[Stored items from a collection]

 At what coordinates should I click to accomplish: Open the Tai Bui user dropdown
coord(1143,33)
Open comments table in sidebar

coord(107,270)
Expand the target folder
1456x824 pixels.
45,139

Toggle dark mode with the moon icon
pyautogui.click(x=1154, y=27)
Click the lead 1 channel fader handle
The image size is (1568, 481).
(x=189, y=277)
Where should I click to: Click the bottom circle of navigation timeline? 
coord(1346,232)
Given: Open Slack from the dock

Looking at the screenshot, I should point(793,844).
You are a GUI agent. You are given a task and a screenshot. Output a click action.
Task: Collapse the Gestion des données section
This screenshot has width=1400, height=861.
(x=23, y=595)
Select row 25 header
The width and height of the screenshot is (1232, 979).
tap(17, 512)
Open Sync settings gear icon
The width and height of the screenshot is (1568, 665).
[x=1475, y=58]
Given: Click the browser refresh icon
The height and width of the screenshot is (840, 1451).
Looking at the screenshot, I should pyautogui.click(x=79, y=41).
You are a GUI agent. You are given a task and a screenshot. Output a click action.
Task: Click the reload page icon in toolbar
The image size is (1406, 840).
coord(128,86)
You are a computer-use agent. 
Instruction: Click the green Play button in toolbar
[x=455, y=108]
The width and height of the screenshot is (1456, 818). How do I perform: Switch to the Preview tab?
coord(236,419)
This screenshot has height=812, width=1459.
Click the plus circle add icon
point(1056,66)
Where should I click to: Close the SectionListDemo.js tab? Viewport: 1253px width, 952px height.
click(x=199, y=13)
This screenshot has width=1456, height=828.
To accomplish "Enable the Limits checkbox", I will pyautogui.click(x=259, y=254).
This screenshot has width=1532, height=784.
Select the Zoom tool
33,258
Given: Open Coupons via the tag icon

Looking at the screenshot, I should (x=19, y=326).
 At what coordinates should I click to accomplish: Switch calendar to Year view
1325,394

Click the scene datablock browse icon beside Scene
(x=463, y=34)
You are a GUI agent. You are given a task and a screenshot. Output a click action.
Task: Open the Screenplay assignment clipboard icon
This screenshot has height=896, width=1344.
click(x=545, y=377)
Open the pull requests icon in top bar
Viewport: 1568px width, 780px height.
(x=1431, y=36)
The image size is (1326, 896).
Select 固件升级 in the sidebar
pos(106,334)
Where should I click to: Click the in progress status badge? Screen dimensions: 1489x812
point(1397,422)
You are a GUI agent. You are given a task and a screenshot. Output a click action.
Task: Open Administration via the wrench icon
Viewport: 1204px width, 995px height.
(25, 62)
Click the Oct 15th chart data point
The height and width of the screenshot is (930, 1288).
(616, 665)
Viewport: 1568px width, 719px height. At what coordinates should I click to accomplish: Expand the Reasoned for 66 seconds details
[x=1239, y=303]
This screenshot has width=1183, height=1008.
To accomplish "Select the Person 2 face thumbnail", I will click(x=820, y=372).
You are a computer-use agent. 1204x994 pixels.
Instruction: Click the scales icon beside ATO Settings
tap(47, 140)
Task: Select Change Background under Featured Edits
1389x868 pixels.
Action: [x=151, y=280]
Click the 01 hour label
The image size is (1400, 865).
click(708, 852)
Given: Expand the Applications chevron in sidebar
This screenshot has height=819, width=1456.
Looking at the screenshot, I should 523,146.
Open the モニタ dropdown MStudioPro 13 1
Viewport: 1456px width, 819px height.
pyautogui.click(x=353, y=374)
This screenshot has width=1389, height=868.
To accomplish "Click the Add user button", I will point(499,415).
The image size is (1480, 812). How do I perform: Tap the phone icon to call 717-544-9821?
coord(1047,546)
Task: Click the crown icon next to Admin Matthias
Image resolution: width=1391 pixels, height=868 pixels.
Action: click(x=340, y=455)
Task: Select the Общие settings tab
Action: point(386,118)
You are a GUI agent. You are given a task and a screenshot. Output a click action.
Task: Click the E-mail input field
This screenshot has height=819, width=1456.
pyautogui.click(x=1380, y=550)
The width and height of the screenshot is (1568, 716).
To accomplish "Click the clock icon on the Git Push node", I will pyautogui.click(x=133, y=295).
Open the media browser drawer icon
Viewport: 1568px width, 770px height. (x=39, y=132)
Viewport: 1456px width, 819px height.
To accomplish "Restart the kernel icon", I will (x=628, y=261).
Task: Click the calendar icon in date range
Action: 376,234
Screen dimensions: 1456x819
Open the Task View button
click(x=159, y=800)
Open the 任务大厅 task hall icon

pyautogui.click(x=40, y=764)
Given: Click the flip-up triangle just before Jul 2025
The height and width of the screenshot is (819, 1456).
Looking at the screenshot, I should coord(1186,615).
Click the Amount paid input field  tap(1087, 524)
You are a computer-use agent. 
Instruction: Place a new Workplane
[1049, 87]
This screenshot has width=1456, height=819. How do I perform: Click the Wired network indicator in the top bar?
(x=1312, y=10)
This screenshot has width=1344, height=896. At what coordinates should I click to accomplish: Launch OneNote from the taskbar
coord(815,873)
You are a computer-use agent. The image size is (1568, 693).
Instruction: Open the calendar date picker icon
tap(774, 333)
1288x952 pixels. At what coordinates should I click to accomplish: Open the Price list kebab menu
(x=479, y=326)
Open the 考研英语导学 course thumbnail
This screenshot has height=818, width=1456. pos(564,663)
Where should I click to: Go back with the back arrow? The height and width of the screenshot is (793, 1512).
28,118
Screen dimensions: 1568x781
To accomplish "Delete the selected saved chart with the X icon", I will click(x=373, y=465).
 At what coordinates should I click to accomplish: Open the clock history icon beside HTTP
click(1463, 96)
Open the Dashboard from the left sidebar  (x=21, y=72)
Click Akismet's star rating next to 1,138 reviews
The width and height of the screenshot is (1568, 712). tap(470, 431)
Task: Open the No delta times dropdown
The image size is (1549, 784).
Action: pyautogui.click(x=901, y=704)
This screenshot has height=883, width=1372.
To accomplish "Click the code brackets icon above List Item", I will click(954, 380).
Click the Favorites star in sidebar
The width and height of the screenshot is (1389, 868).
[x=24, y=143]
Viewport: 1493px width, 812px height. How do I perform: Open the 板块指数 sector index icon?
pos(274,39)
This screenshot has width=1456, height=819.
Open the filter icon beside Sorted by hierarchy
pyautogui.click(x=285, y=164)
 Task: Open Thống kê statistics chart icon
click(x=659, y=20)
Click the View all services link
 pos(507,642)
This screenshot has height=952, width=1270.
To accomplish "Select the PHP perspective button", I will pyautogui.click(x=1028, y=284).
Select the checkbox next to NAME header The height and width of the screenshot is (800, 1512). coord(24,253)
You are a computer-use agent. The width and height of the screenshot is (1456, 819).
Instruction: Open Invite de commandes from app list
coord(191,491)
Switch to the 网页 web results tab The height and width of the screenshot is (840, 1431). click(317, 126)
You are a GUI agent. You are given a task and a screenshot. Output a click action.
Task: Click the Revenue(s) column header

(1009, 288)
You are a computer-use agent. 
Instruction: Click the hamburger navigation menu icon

_TASK PROMPT_:
Using the records above, restate word for word the lines from the one with "Viewport: 1568px width, 719px" through the one with "You are a computer-use agent. 1204x994", both included.

_YOUR SOLUTION_:
Viewport: 1568px width, 719px height. At what coordinates should I click to accomplish: Expand the Reasoned for 66 seconds details
[x=1239, y=303]
This screenshot has width=1183, height=1008.
To accomplish "Select the Person 2 face thumbnail", I will click(x=820, y=372).
You are a computer-use agent. 1204x994 pixels.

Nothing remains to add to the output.